質問者:弁護士の営業には、お客さんになりそうな人にお会いするドブ板的な方法と、すごい楽しいけれど効率は悪い、ものを書いたり情報発信して自分の存在を示す方法がある。ドブ板ではない方法を選ぶ意義はありますか。またIT分野に取り組んでいる弁護士の中には、ITには詳しいけど法律知識は浅い人がいる。そういう人に対してお二人が思うことがあれば教えてください。



板倉:僕は始終書いているので、コスパについては考えたことはありません。僕のところに来るお客さんは割と理性的な人が多いのです。わざわざ休日に学会まで行って話を聞いて依頼してくる人は、会社でも恐らく変わっています。そういう理屈好きな人なので、僕は大変ではないです。理屈の話をして仕事ができればそれでいいみたいなお客さんが多い。自分のタイプにあった人と付き合った方がいいです。自分が嫌なことしてやって来るお客さんは、多分合わないのでしょうがないと考えています。
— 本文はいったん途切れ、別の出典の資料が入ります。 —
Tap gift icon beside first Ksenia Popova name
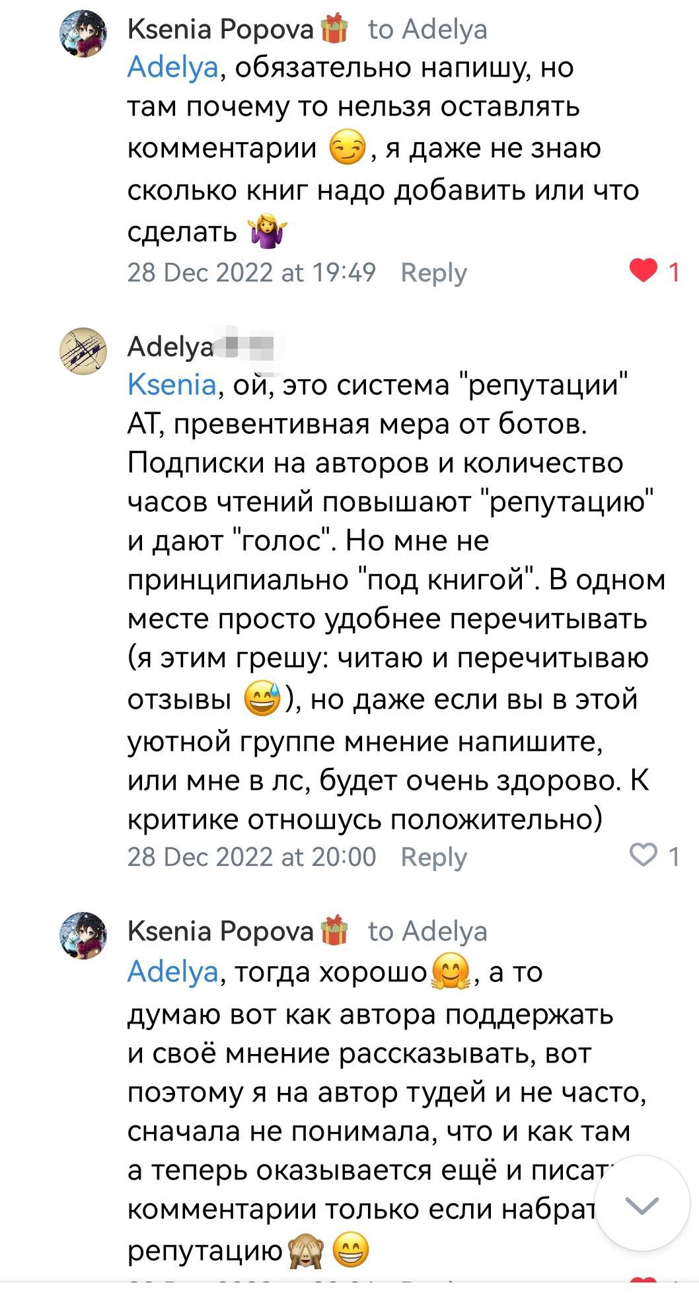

ITに詳しい弁護士は「詳しいレベル」がどこまでなのかですよね。情報法制学会や情報ネットワーク法学会では理事も務めましたし、(所属しているのは情報処理学会だけですが)情報系の学会である人工知能学会や電子情報通信学会にまで顔を出していると、本当の専門家と言うのはどういうものかが分かります。僕は絶対に弁護士が入り込んでいないようなところまで行きます。そこまでやる人はいませんよ。ずっと続けていると、そこまでしつこくやる人がだんだんいなくなるので、弁護士1人しかいなければ、食っていけるのですよね。そういうものだと思ってやっていただくと、絶対に何とかなります。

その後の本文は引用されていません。